7. There is one “IR feminism” to which all IR feminists subscribe.
8. Feminism in IR is particularly relevant to things that “concern” women (like wartime rape), and things that women are (perceived to be) good at (like peace, and negotiation).
9. Feminism in IR assumes that women are/should be equal to men, and treated that way, but valorizes women and femininity, picturing women as without men’s flaws and femininity as by definition better than masculinity.
10. Feminism is irrelevant to the traditional concerns of IR (like nuclear war, trade imbalances, levels of analysis, and the like), but can have its niche studying the things it is relevant to.
11. Feminists are humorless (see blog discussion with Dan Drezner)

All of these are misguided. I will discuss each in turn.

At the outset, it is important to note – my views are not others; and this is a blog post and not a journal article, so it hasn’t been vetted and peer reviewed. Since it is being written late at night on an airplane, there may be some errors. If you have questions, I’m glad to answer them.

Now, onto the myth-busting …

1. Feminist IR is not a paradigmatic alternative to other approaches, nor is it a critique of (all) other approaches.

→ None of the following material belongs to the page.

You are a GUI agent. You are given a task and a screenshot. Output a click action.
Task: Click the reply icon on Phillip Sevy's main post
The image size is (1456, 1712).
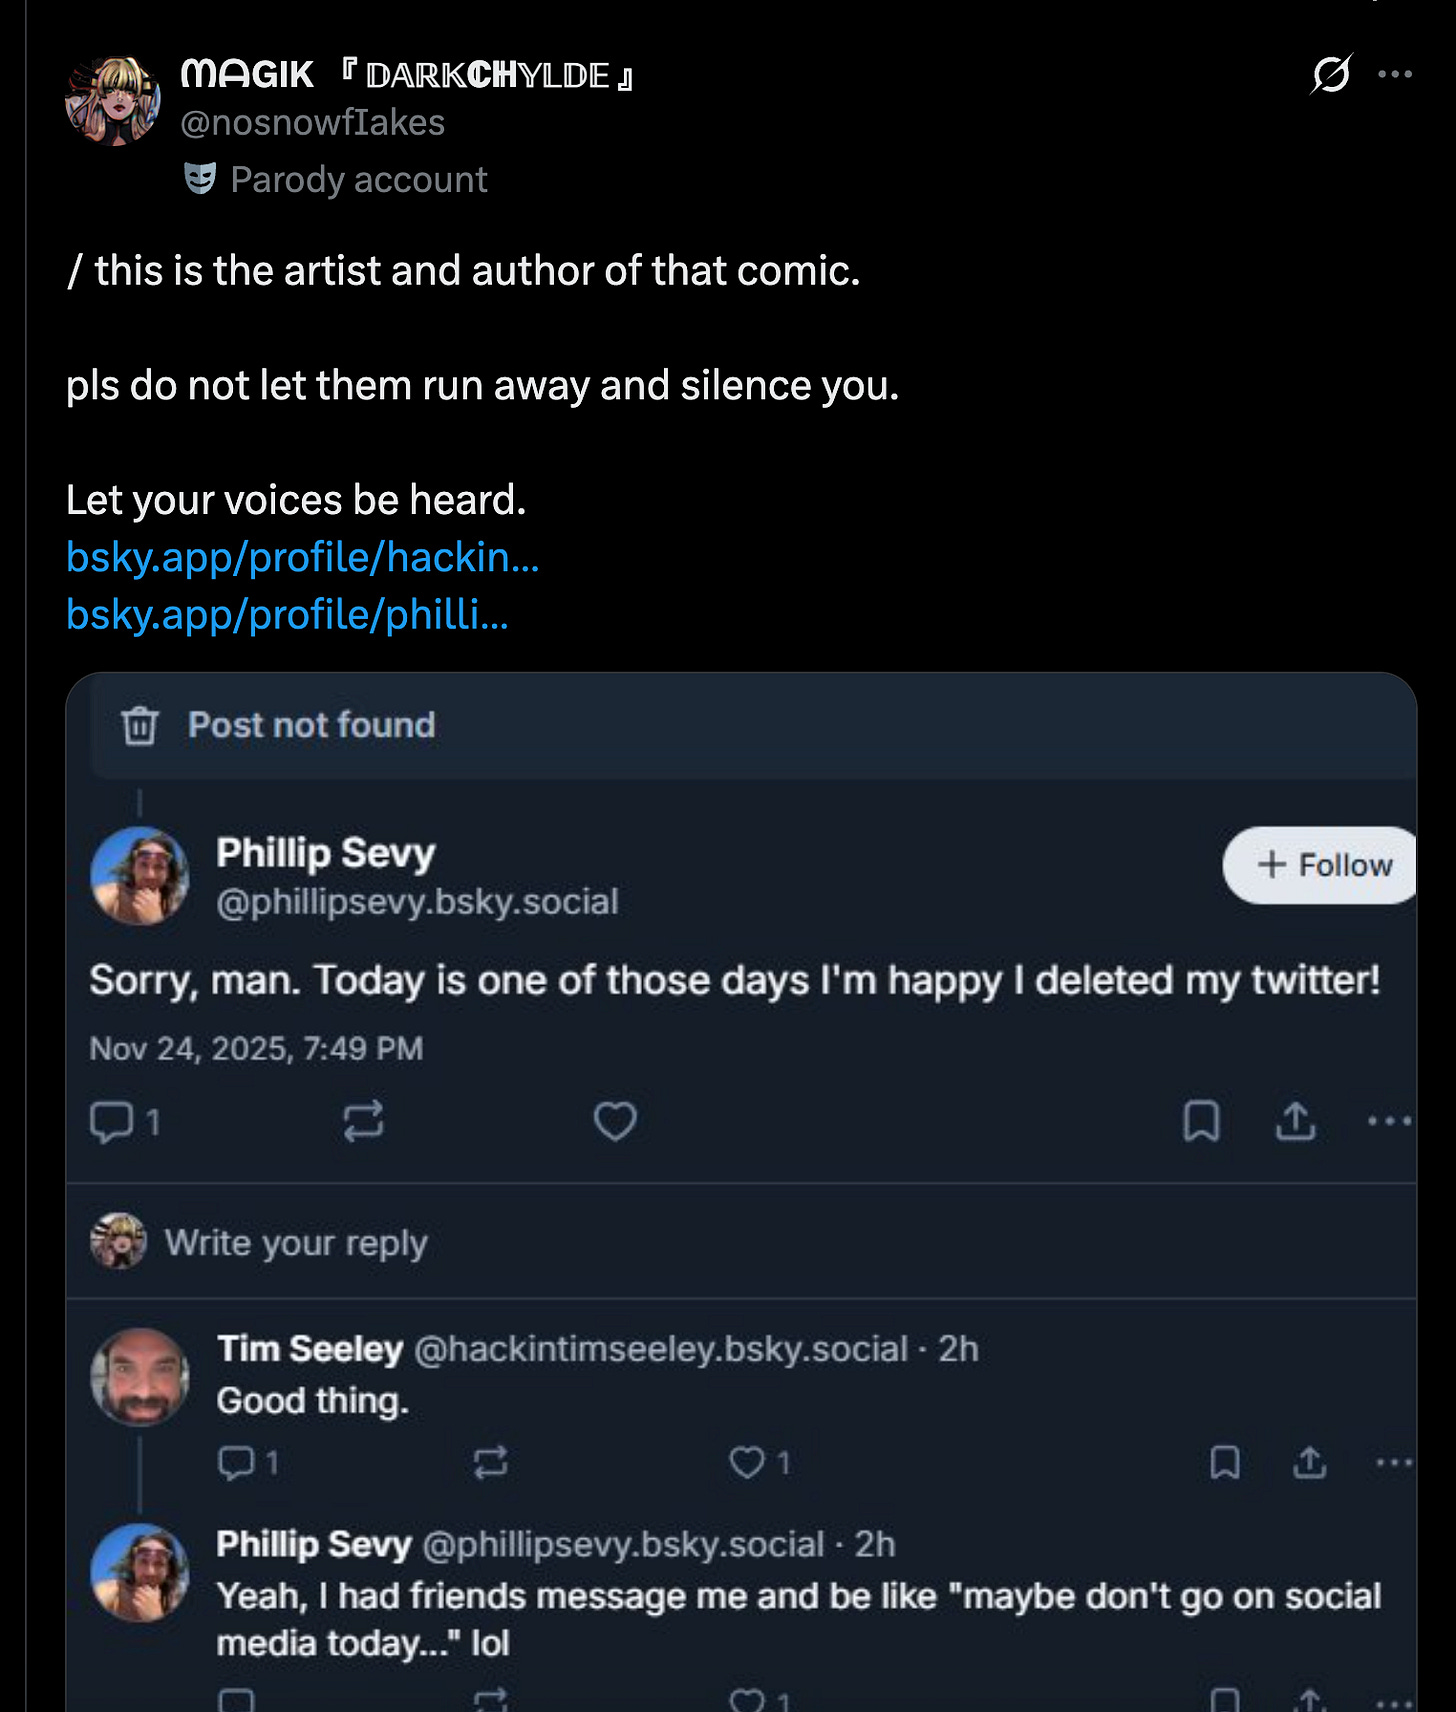pos(112,1121)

Instead, it is a way of looking at IR’s many concerns “through gendered lenses” (in the words of Spike Peterson and Anne Runyan). Therefore, you’re not an “IR scholar” or a “feminist critic,” or a “feminist,” instead of a “realist,” or a “liberal,” or a “constructivist.” Likewise, though feminist theorists outside of IR sometimes divide feminist theorizing into “standpoint,” “liberal,” “empiricist,” and “postmodern,” IR feminism doesn’t map neatly onto those divides. Instead, there are “feminists” of all IR stripes – liberal IR feminists (interested in women’s formal/legal equality and rights), constructivist IR feminists (understanding gender as a social construct and its impact on/being impacted by global politics), critical IR feminists (interested in the ways that gender hierarchies could be reversed in emancipatory ways), poststructuralist feminists (interested in the discursive/performative aspects of gender subordination in global politics), postcolonial IR feminists (interested in the intersections between gender/race/ethnicity/colonialism and gender subordination in global politics), and (I argue) realist IR feminists (interested in gender as a global structure/power relation). There are also feminists in IR whose works traverses (and transforms) IR’s boxes. Either way, it cannot be seen as a paradigmatic alternative (because it by definition interacts with the other paradigms) or just a critique of IR’s paradigms (because it works to not only critique but revision and reconstruct.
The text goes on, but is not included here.